Urban traffic roughly follows a periodic pattern associated with the typical ‘9 to 5’ working week schedule. However, when an accident happens, traffic patterns are disrupted. Designing accurate traffic flow models, for use during incidents, is a major challenge for traffic engineers, who must adapt to unforeseen traffic scenarios in real-time. The new research was done in conjunction with California Partners for Advanced Transportation Technology (PATH), part of UC Berkeley’s Institute for Transportation Studies (ITS), and Connected Corridors, a collaborative program to research, develop, and test an Integrated Corridor Management approach to controlling traffic on major routes in California.
Caltrans and Connected Corridors are implementing the new system on a trial basis in Los Angeles County through the I-210 pilot project. Using real-time data from partners in southern California at the city, county, and state level, the goal is to improve Caltrans’ real-time decision-making by executing coordinated multijurisdictional traffic incident response plans to limit the negative impacts of these events. The first iteration of this system will be deployed in the cities of Arcadia, Duarte, Monrovia, and Pasadena in 2020, with plans for future deployments around the state.

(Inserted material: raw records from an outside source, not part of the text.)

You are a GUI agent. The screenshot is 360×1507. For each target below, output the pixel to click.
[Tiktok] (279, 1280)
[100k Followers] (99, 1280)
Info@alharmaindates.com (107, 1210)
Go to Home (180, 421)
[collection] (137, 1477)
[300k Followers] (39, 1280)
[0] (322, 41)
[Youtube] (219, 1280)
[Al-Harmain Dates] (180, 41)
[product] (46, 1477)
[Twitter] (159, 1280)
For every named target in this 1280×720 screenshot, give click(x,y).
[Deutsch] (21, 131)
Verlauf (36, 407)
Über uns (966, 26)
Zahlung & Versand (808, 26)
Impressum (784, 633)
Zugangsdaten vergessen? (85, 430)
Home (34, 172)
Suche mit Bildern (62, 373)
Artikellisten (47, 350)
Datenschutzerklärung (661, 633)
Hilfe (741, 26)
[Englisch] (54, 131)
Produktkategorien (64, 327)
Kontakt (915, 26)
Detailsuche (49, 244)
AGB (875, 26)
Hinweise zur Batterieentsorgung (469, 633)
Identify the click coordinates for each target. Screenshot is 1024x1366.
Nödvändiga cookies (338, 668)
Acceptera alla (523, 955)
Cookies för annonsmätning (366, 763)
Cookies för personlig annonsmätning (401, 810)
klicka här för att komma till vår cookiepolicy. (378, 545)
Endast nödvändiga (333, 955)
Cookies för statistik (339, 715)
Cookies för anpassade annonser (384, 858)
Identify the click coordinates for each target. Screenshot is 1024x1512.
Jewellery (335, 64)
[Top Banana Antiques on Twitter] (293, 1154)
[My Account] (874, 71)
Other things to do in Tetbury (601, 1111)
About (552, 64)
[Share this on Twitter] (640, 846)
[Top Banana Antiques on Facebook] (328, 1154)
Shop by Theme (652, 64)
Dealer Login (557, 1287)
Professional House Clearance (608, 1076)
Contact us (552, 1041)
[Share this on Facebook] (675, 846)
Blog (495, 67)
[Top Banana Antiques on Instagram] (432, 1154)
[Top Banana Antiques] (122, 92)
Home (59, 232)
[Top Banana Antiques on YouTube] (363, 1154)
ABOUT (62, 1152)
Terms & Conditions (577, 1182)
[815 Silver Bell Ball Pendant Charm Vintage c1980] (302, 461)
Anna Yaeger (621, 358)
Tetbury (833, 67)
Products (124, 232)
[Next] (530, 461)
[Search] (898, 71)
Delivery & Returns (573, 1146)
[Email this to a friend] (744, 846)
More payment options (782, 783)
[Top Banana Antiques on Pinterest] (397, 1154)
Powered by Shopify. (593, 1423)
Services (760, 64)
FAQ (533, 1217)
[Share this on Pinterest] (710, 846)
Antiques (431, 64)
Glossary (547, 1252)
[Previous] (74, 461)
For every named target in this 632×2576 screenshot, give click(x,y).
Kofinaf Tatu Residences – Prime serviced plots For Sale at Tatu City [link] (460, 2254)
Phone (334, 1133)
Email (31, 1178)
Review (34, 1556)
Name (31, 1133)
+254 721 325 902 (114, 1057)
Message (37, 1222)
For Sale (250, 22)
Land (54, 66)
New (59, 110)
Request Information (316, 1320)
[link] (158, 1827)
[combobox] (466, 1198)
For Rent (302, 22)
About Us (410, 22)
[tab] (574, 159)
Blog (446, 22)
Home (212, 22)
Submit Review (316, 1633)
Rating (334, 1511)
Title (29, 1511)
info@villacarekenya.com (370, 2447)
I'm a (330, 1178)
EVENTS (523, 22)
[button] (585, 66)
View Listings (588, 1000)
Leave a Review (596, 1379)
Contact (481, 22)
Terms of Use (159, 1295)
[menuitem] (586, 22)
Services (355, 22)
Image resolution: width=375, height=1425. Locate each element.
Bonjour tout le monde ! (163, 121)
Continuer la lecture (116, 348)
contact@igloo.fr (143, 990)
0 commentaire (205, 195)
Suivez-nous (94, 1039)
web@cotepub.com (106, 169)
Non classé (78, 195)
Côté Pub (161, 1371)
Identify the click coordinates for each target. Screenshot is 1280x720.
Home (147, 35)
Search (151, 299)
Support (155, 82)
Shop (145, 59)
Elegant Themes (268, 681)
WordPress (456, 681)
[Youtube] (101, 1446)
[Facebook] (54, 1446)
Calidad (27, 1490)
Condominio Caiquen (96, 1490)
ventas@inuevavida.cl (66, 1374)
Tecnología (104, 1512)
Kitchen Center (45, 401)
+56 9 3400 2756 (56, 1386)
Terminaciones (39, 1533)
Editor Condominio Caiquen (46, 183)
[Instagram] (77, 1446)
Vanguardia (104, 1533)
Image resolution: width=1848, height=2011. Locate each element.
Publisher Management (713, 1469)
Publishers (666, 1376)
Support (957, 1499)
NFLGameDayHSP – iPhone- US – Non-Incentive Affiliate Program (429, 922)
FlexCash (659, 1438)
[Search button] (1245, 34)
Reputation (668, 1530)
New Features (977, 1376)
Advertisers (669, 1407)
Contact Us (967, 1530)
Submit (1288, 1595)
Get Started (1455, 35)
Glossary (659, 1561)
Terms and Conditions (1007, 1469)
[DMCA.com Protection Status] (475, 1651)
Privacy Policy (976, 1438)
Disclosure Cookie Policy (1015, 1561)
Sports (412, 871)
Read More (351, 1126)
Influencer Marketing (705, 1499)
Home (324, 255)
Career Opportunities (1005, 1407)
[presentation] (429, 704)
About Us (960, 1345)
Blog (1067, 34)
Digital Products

The new system uses ‘ensemble learning’, which is the art of combining a diverse set of learners (individual models) to improve, on the fly, the stability and predictive power of the model. Although the concept has been explored by machine learning researchers for some time, the traffic flow model is special due to its temporal characteristic; traffic flow measurements are correlated over time, as are the prediction results from different individual models. In the Berkeley Lab-Caltrans collaboration, the ensemble model takes into account the mutual dependency of sub-models and assigns the ‘shares of vote’ to balance their individual performance with their co-dependency. The ensemble model also values recent prediction performance more than older historical performance. At the end, the combined model is better than any of the single models used in testing in both prediction accuracy and stability.
Using data collected from Caltrans sensors on California highways, the project yielded novel algorithms that achieved accurate prediction on a 15-minute rolling basis. The team then validated and integrated the new algorithms using real-time traffic data collected using the Connected Corridors system: a streaming-based, real-time transportation data hub in which Spark MLlib (a scalable machine-learning library) provides machine-learning models that can be used within the proposed ensemble-learning framework. The specific implementation of this work was to generate predicted traffic flows at points where sensing was present on the freeway. This in turn could be used to predict traffic demands at freeway entrances and traffic flows at freeway exits.
“Many traffic-flow prediction methods exist, and each can be advantageous in the right situation,” said Sherry Li, a mathematician in Berkeley Lab’s Computational Research Division (CRD). “To alleviate the pain of relying on human operators who sometimes blindly trust one particular model, our goal was to integrate multiple models that produce more stable and accurate traffic predictions. We did this by designing an ensemble-learning algorithm that combines different sub-models.”